Vie sportive

Rencontre inspirante avec Maïti Pecqueraux et ses magnifiques jardins et plate-bandes

 

Savez-vous que l’installation des narcisses du bois de l’entrée du club ont nécessité 2 années de travail pour enlever les ronces et vieilles fougères ? Avez-vous repéré les plans de tomates et les aromates du potager du golf ? (Servez-vous !)

Myosotis, Hydrangea, Paniculata, Pittosporum … depuis 15 ans, Maïti (je devrais dire Brigitte Pecqueraux), s’occupe bénévolement des jardins et plates-bandes qui entourent notre Club-house et ses terrasses. Maïti a fait des études de botanique au Jardin des plantes, est membre d’associations de passionnés de plantes et a un joli petit jardin en Bretagne, véritable terrain d’expérimentation.

« Avant d’accepter cette mission je suis me renseignée auprès des jardiniers de St Nom La Bretèche, de St Cloud et du Polo (qui a une magnifique couronne de rosiers du Château de Rothschild). Mais surtout, ça m’amuse. Je pique des idées dans les jardins, je m’inspire en me promenant dans Paris…

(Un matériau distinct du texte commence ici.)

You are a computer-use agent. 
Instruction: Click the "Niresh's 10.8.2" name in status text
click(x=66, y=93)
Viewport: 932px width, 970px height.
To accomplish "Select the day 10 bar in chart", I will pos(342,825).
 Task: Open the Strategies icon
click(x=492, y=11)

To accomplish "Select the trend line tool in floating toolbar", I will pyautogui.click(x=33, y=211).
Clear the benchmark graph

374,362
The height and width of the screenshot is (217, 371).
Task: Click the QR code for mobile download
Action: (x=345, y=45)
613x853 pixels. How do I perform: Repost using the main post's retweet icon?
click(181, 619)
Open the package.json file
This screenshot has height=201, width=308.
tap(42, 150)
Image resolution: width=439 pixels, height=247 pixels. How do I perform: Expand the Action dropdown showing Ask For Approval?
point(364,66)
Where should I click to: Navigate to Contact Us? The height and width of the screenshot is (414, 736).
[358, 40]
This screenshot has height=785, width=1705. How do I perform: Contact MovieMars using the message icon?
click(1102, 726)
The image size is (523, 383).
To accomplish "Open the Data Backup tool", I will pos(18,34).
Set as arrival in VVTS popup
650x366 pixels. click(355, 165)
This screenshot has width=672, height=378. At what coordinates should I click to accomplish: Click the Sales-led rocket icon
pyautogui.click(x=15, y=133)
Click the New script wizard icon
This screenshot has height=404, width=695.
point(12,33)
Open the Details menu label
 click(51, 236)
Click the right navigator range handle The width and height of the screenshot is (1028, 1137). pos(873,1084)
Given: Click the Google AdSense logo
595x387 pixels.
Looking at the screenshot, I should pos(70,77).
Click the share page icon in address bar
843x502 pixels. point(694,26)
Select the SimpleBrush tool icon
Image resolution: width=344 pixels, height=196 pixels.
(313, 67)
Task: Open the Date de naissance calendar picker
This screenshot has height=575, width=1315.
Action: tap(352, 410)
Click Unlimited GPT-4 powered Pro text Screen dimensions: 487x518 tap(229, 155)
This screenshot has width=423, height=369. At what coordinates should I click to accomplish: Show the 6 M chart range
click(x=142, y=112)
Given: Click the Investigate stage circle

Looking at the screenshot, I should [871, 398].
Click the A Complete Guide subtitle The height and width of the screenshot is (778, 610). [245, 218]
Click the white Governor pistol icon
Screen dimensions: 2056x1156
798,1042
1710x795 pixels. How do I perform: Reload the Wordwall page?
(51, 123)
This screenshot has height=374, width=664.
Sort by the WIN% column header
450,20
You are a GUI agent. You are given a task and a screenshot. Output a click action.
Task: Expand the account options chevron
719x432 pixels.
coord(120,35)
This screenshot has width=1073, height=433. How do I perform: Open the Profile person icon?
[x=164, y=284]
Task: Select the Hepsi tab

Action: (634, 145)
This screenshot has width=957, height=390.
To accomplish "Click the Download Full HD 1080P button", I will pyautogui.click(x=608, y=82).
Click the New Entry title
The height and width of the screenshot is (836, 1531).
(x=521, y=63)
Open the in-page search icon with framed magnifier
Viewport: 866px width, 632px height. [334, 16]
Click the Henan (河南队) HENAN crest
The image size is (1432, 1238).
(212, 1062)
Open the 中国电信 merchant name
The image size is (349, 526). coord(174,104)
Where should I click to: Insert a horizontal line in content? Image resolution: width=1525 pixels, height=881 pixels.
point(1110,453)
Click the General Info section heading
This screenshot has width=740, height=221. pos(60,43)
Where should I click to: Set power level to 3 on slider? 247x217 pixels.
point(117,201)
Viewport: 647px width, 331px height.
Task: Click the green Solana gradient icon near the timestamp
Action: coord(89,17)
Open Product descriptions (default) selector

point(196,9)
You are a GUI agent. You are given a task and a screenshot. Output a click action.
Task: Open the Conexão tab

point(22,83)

Concrètement, à Saint-Germain, pour les jardins d’été, je lance l’achat des plantes dès janvier dans les serres de Noisy, je fais des croquis ; dès que tout est livré et que nous avons passé les Saints de glace, nous plantons l’ensemble avec l’aide de deux jardiniers. Le résultat est souvent beau car la terre est incroyablement bonne dans notre club et les jardiniers arrosent beaucoup. »

 

Un rêve pour saint-Germain ? « Je rêve d’avoir un bananier et d’installer une serre… »

 

GOLF ECO L’EAU

 

Le saviez-vous ? La gestion des parcours se fait dans un souci permanent du respect de l’environnement en appliquant trois grands principes :

  • Économie d’eau. L’arrosage n’utilise pas d’eau potable mais provient de deux forages ; la quantité d’eau utilisée est adaptée en fonction des besoins de la plante et donc en fonction des zones du terrain soumises à des expositions (au soleil et au vent notamment) différentes. Cette gestion mesurée et différenciée de l’arrosage suppose une observation quotidienne du terrain (avec l’emploi d’outils tels que l’humidimètre – photo) et un travail mécanique conséquent (aération des sols, sablage des greens et des avant-greens, défeutrage des greens notamment).         

 

 

  • Utilisation limitée des produits phytosanitaires. A cette fin, plusieurs mesures ont été mises en place ces dernières années : des produits naturels (algues et macérations de plantes telles que les fougères, prêles ou orties) aux effets insecticides sont aujourd’hui utilisés pour renforcer la plante et combattre les maladies (via un pulvérisateur – photo) ; des campagnes d’abattage et d’élagage des arbres sont également menées chaque hiver, en lien avec l’ONF, pour limiter la propagation des maladies (champignons notamment) en améliorant l’ensoleillement et la circulation d’air ; enfin, les traitements sont adaptés aux besoins du terrain et varient en fonction des zones à traiter.     

 

  • Préservation de la flore et de la faune. Des zones naturelles sont conservées aux abords des parcours pour permettre à la faune et à la flore de s’épanouir ; si les lisières sont régulièrement nettoyées, l’entretien des sous-bois qui ne sont pas en jeu est limité au strict nécessaire, créant ainsi un véritable biotope. Ce qui implique aussi de réguler notre cohabitation parfois difficile avec nos voisins les sangliers, notamment au moyen d’un leurre acoustique (appelé aussi « effaroucheur » – photo) placé aux départs Dames du 18.